The Centennial of America’s Entrance into WWI

Nov 09, 2017
Frankly Speaking

Veterans Day is an important moment for us to reflect on and cherish our family, friends, and neighbors who answered the call to serve our country. This year is unique in that it marks the 100th anniversary of the first unit of American combat troops to arrive in France during World War I.

Not only did WWI drastically alter the face of global politics, but, for many young Americans, the war was their first exposure to the world outside their small communities. Shortly after our country’s declaration of war in April of 1917, young men from towns like Woodward, Okla., shipped off to France with the first American Expeditionary Force.

This centennial brings back my memory of a family reunion 40 years ago.

My grandfather walked up to me and some of my younger relatives. “Go talk to Cousin Vern,” he told us. “He was in the war.”

The war he was referring to was, of course, World War I, and Vern Kendall was one of the first American troops in the trenches in France.

Vern told us that it was not longer than a couple weeks before his unit was sent on a nighttime patrol into no man’s land – that ominous extent of land between the two opposing trenches along the Western Front.

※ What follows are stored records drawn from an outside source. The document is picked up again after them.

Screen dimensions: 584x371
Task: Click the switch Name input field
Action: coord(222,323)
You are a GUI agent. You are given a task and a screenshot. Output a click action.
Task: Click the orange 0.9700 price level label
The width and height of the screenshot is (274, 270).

Vern admitted that he and his team were green troops, country boys on their first few days on the frontline, thousands of miles from home. In the dead of night, they were captured by a force of seasoned German soldiers.

He spent a year in a prisoner of war camp in Germany. Wide-eyed, my young relatives and I asked Vern about what it was like to be a prisoner. Vern said he was treated well by his captors but that food shortages throughout Germany meant the biscuits he ate each day were made of sawdust with a little bit of flour.

One of my relatives asked, “Did that make you mad, the biscuits?”

Vern replied, “No. Because the guards were eating the same sawdust biscuits, the civilians were eating sawdust biscuits. We were all starving. All of Germany was starving in 1918. That’s why they lost the war.”

To this day, Vern’s experience has had a major impact on my support for a strong military to defend our country and our constitution. But it also demonstrated that we cannot forget the important role production agriculture has in maintaining our national security. As the Germans were forced to realize during WWI, a strong and secure food supply is critical to the long term wellness of the country in times of peace and war.

Today I want to express my deepest gratitude to those brave young Americans of 1917 and 1918, whose efforts helped bring an end to one of the bloodiest conflicts in modern history. This great generation established a proud tradition of service that continues to this day. Now, with that generation passed, we thank the men and women who have served since then for their service and sacrifice to protect our freedoms and bring stability to the world.